The video still reeks of dramatization, sensationalism and propaganda, though. Clips of tanks and soldiers marching on the ground (not in space lulz) to drama music interspersed with sudden news bytes is more blatant fluff and flavoring than I particularly care for. I like my information _relevant_. And bland, preferably.


----------



## MachinegunDojo (Dec 27, 2009)

The good old Kessler syndrome will resolve most of these problems, leaving humanity stuck on the ground waiting for the next E.L.E. to knock us out of our misery. 

Watching the video now, seems pretty interesting.... IT'S ABOUT SPACE!


----------



## LeafStew (Oct 17, 2009)

Watch it in French and since this is a different version, there might be slight difference. Still the subject is interesting and we must be aware of these kind of dangers. 

If we create too much debris in space by knocking out satellites it could annihilate our entire communication system (credit/debit cards, media, phone services, internet, etc.). Also, the part where we could destroy the Earth is a bit concerning too. I think.


----------



## sprinkles (Feb 7, 2010)

Mestarious said:


> Watch it in French and since this is a different version, there might be slight difference. Still the subject is interesting and we must be aware of these kind of dangers.
> 
> If we create too much debris in space by knocking out satellites it could annihilate our entire communication system (credit/debit cards, media, phone services, internet, etc.). Also, the part where we could destroy the Earth is a bit concerning too. I think.
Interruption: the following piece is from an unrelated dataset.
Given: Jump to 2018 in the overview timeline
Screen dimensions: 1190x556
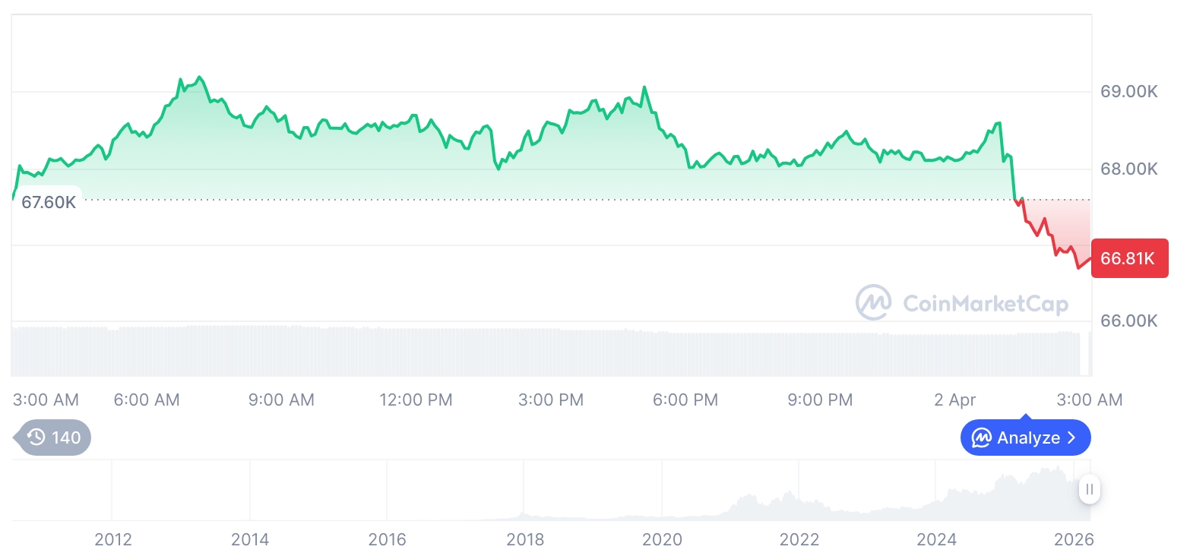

 Ironic how this _doesn't_ make me want them to stop blowing up satellites. By all means continue the satellite killing! And with the mood I'm in now, bonus points for Earth destruction.


----------



## Heat Mirage (Jan 28, 2010)

Clearly, the only solution is to have all space battles take place between opposing armies of giant, anthropomorphic, mechanized powered suits.


----------



## RobynC (Jun 10, 2011)

Well of course there's a danger in weaponizing space. If you control the space around the Earth and everything under it; you control the Earth

The Chinese are becoming a superpower both economically and militarily. It's only further aggravated by the fact that the Council on Foreign Relations, the Royal Institute of International Affairs/Chatham House, and the Trilateral Commission all have support for China.


----------



## KraMer (Jul 2, 2011)

Gee thanks, this made me remember how much i hate american constitution, america as the world police and very nature of human kind.

i literally wanted to puke several times during the film.


----------



## absentminded (Dec 3, 2010)

@KraMer, actually the American Constitution was meant to prevent this kind of absurd imperialism. All of the Founding Fathers spoke out against excessive foreign involvement, military or otherwise.
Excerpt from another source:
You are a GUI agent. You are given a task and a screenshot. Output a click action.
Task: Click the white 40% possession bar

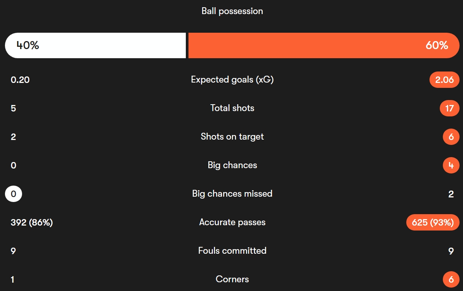pyautogui.click(x=95, y=45)
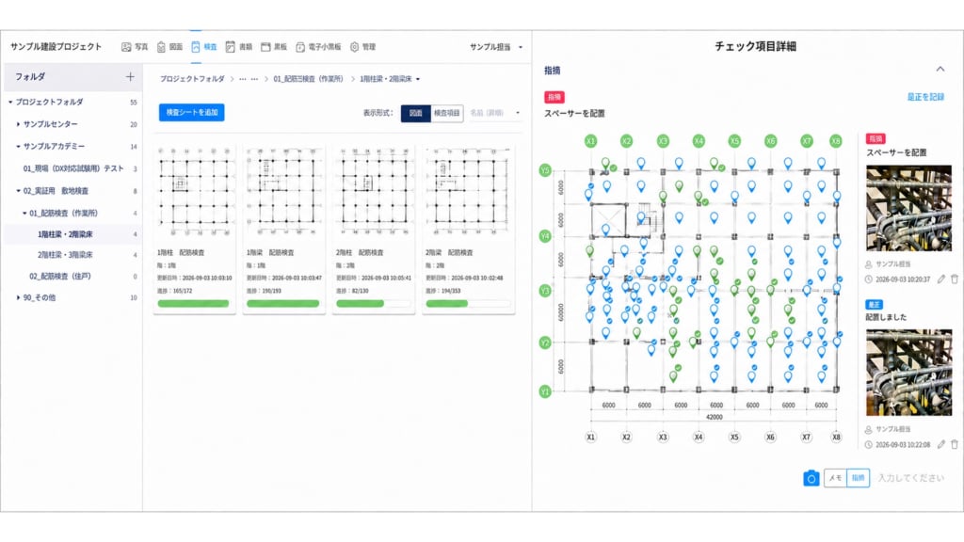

That said, I agree that it's sickening. "Heaven forbid the Chinese have the exact same anti-satellite weapons we do, cause they're F***ING EVIL! Hey China, we need another loan...the First Lady wants to see the Pyramids and we're kinda broke..."


----------



## KraMer (Jul 2, 2011)

absentminded said:


> @KraMer, actually the American Constitution was meant to prevent this kind of absurd imperialism. All of the Founding Fathers spoke out against excessive foreign involvement, military or otherwise.
> 
> That said, I agree that it's sickening. "Heaven forbid the Chinese have the exact same anti-satellite weapons we do, cause they're F***ING EVIL! Hey China, we need another loan...the First Lady wants to see the Pyramids and we're kinda broke..."


actually by constitution i meant very structure of american society, definition #2 of word constitution.


----------



## VII (Jun 13, 2011)

Anyone else remember Gundam Wing?


----------



## Mumintroll (Aug 27, 2011)

Mestarious said:


> Watch it in French and since this is a different version, there might be slight difference. Still the subject is interesting and we must be aware of these kind of dangers.
> 
> If we create too much debris in space by knocking out satellites it could annihilate our entire communication system (credit/debit cards, media, phone services, internet, etc.). Also, the part where we could destroy the Earth is a bit concerning too. I think.
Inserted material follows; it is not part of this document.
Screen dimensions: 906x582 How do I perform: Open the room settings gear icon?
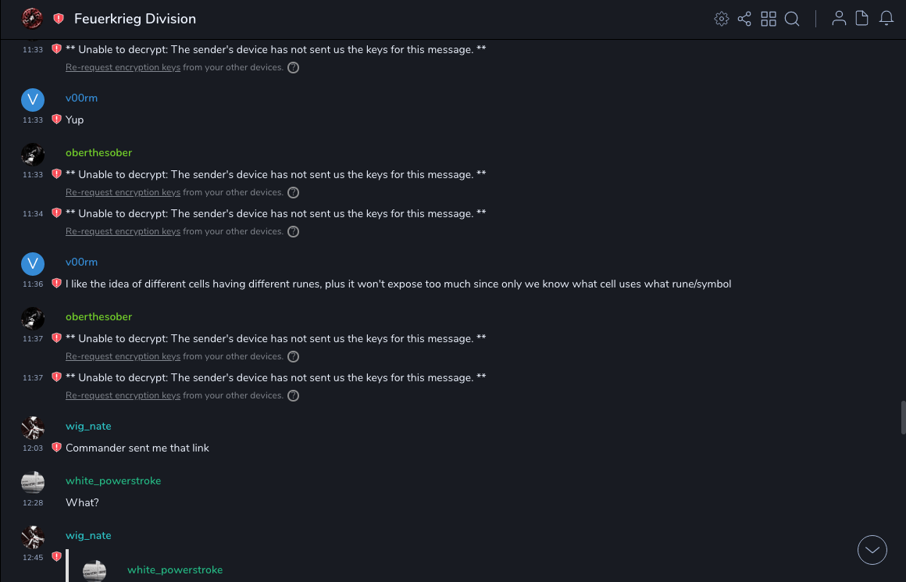pos(722,19)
Just a minor note: most of the Internet traffic runs through a glass-fibre backbone, i.e. not via satellites. So, losing our satellites would not result in a world-wide communication break down. However, the story is different for intercontinental flight, ships, etc.


----------



## RobynC (Jun 10, 2011)

This is the last thing we need, all the problems going on in the world, is some kind of space arms-race.


----------



## RobynC (Jun 10, 2011)

I just thought about something. With private organizations taking to space, how long before companies like this will start arming their spacecraft with weapons? You'd have a mercenary organization the likes the world has never seen...

Plus this would then justify the need to monitor these companies -- what kind of surveillance would be needed?


----------



## TreeBob (Oct 11, 2008)

Haven't watched the video but spaceships with guns sounds cool to me.


----------